◆ **Short problem**
In the data from the line with "You are a computer-use" through the end, switch "sidebar" to "navigation pane" and give those lines again with nothing else changed. Leave the pictures out of your answer.

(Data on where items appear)
════════
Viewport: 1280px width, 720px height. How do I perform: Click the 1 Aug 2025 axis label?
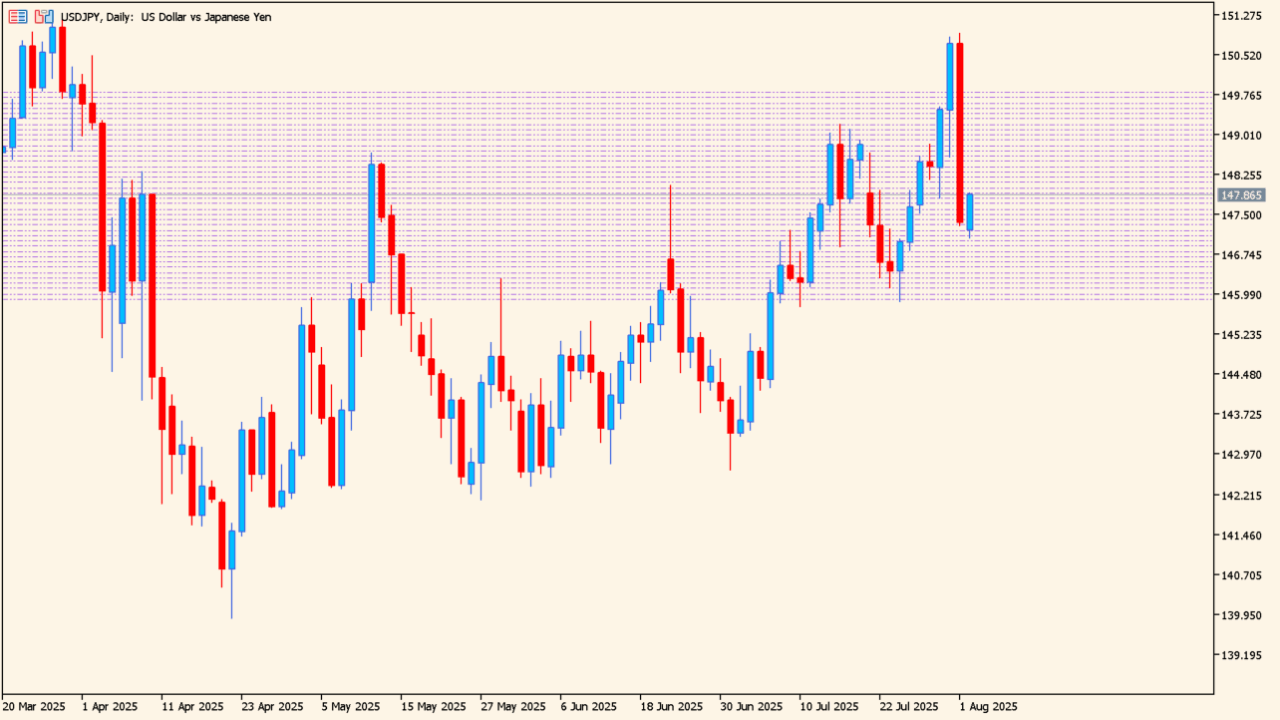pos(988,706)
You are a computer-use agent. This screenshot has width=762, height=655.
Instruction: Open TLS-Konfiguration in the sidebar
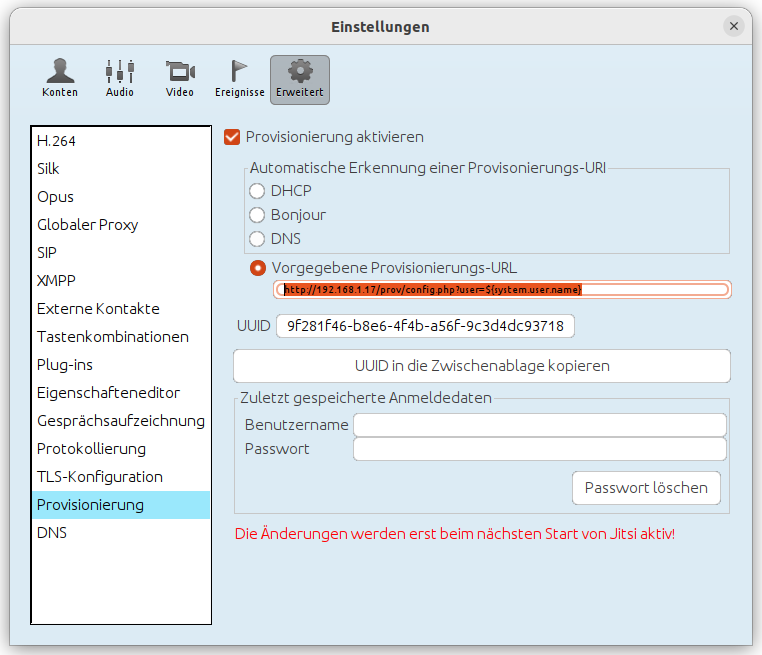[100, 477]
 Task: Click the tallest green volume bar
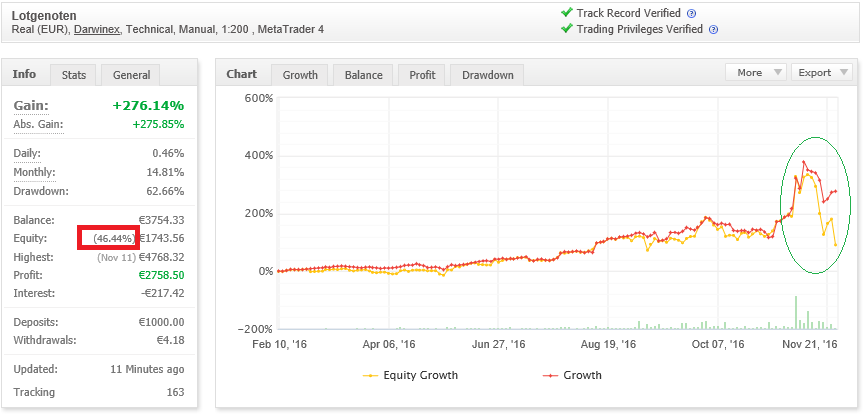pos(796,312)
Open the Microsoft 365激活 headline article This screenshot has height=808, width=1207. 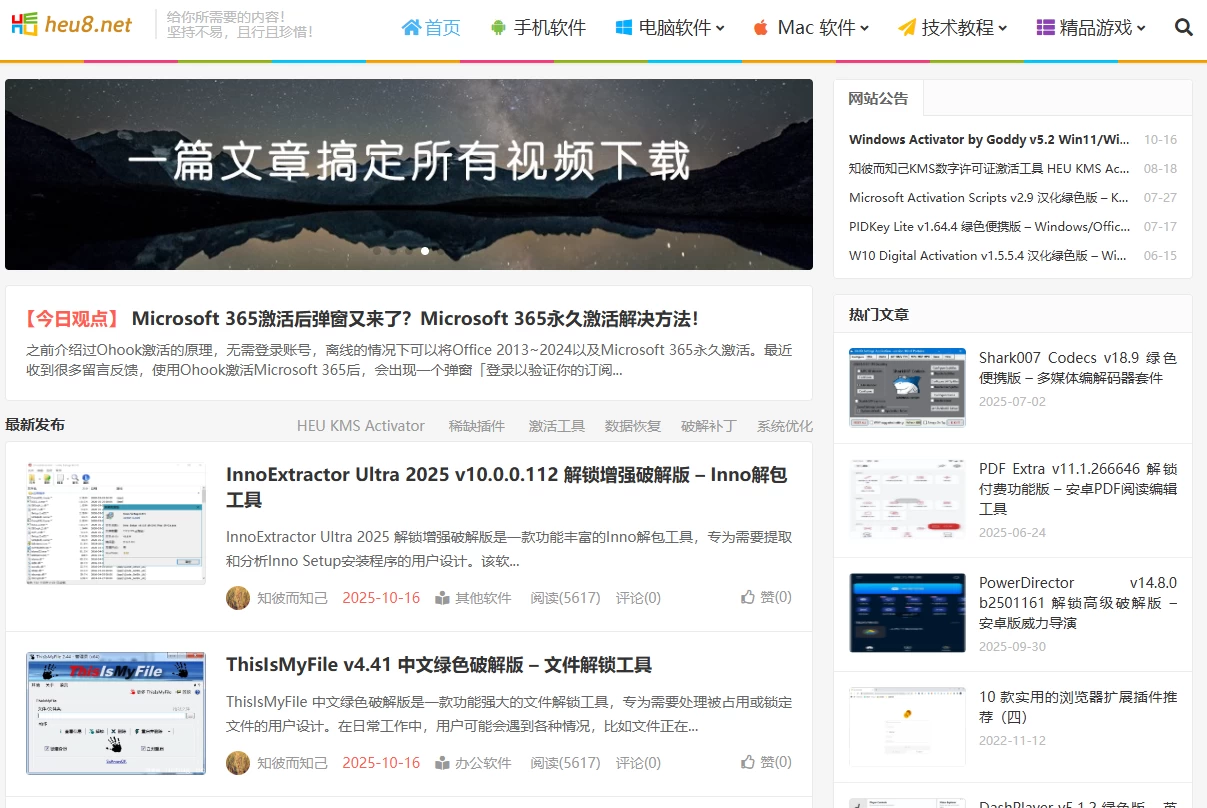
════════
◆ **Finished task**
You are a computer-use agent. This screenshot has width=762, height=655.
Instruction: Open TLS-Konfiguration in the navigation pane
[100, 477]
 Task: Click the tallest green volume bar
pos(796,312)
Open the Microsoft 365激活 headline article This screenshot has height=808, width=1207. 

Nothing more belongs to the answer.